Carol A. Barnes, PhD
Psychology and Neurology
Director, Evelyn F. McKnight Brain Institute
University of Arizona
May 18, 2009
Brain and Behavioral Aging: Molecules, Maps and Memory
The work in the Barnes laboratory epitomizes the theme of this year’s Bauer Series: connections. Although adult aging can be accompanied by some degree of loss in neuronal mass, we now know that a significant contributor to age-related cognitive change lies not in the loss of cells but in changes in synaptic strength and thus neural connectivity. Dr. Barnes has been at the forefront of research in understanding the physiological processes that underlie the cognitive changes that occur in normal aging. We were honored to have her as one of our two M. R. Bauer Distinguished Lecturers.
Aging is associated with specific impairments of learning and memory, some of which are similar to those caused by damage to the area of the brain known as the hippocampus. For example, healthy older humans, monkeys, and rats all show poorer hippocampal-dependent spatial memory than do their younger counterparts.
The search for the underlying neurobiological changes responsible for these cognitive deficits have revealed that, in fact, many biological properties of old rat hippocampal cells are quite intact, and that there is stability in hippocampal principal cell number across aging in old humans and monkeys, as well as rodents.
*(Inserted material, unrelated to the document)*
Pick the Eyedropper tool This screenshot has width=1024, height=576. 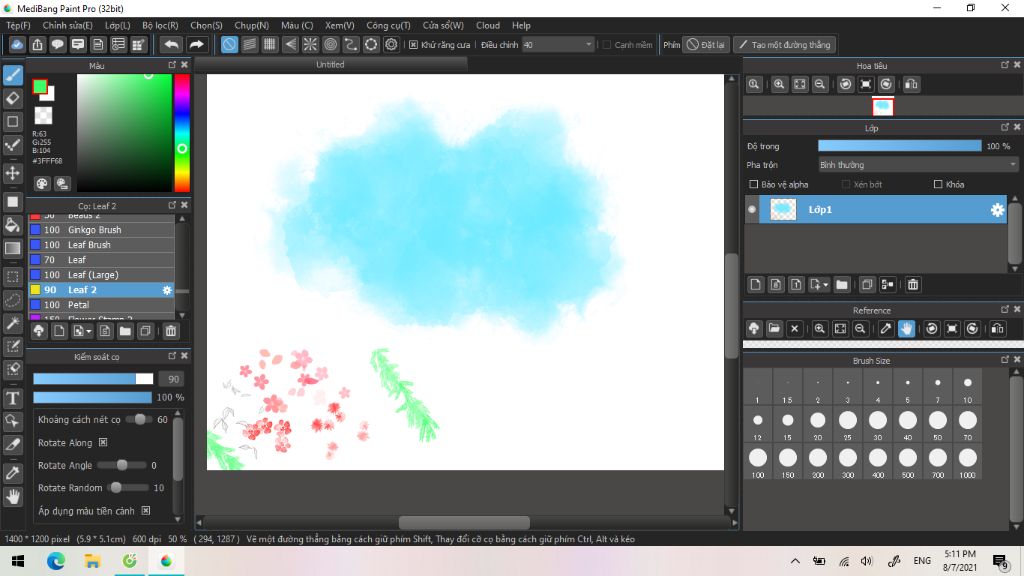(x=13, y=472)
While widespread deterioration does not occur, selective anatomical and electrophysiological changes have been found. Smaller subregions of the hippocampal cells such as the dentate gyrus and CA1 sustain either a loss in the number or a loss of the function of synapses in aged, memory-impaired rats.
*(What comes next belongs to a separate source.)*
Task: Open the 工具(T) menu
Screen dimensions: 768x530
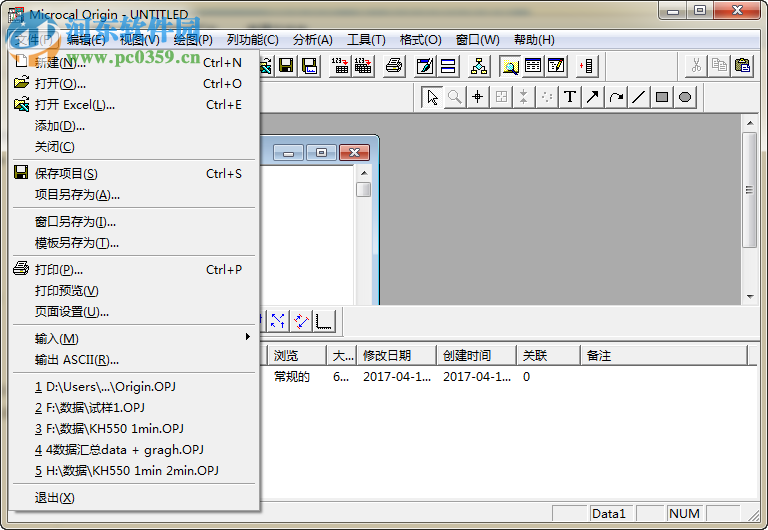Action: [366, 40]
The changes in connectivity of the hippocampal region during aging have been thought to contribute to observed age-related impairments of synaptic plasticity, which include the observations that long-term potentiation (LTP) is more difficult to induce in older rats, and the synaptic weights decay about twice as fast in older as in younger animals. Moreover, long-term depression and the LTP reversal are both easier to induce in aged animals. Thus, a reasonable summary in terms of the effect of normative aging processes on hippocampal plasticity mechanisms is that the balance of increasing and decreasing synaptic weights through artificial stimulation is altered during aging, possibly contributing to the observed memory impairments in older animals. Consistent with this, Dr. Barnes discussed data that indicate that the transcription of immediate early gene markers of activity and plasticity (e.g., Arc) are reduced in old hippocampal cells following behavior.
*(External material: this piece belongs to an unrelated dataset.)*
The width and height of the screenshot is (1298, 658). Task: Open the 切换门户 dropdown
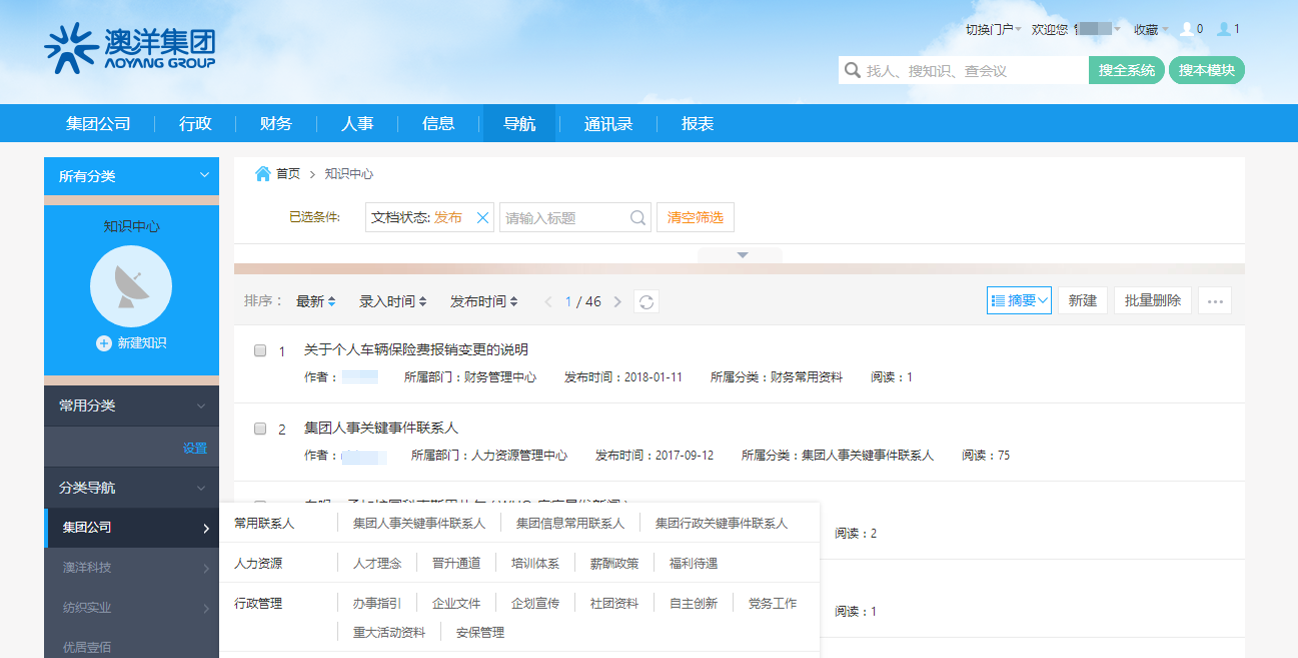click(x=993, y=30)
The dynamic interactions among cells in hippocampal networks are also disrupted in aged rats, as measured during ensemble recordings in freely behaving animals. These studies have demonstrated that old rats have difficulty retrieving previous representations of well-learned environments, show defective behaviorally induced place field expansion plasticity, and deficits in reactivation of experiences during sleep with preserved temporal order. Taken together, the data suggest age-related impairments in storage, retrieval, and consolidation of information. Dr. Barnes concluded her presentation by describing experiments that highlighted the specificity of changes in the aged hippocampus, pointing to the dentate gyrus in rats and monkeys as being particularly vulnerable in normal aging, a pattern that is quite distinct from that observed in Alzheimer’s disease.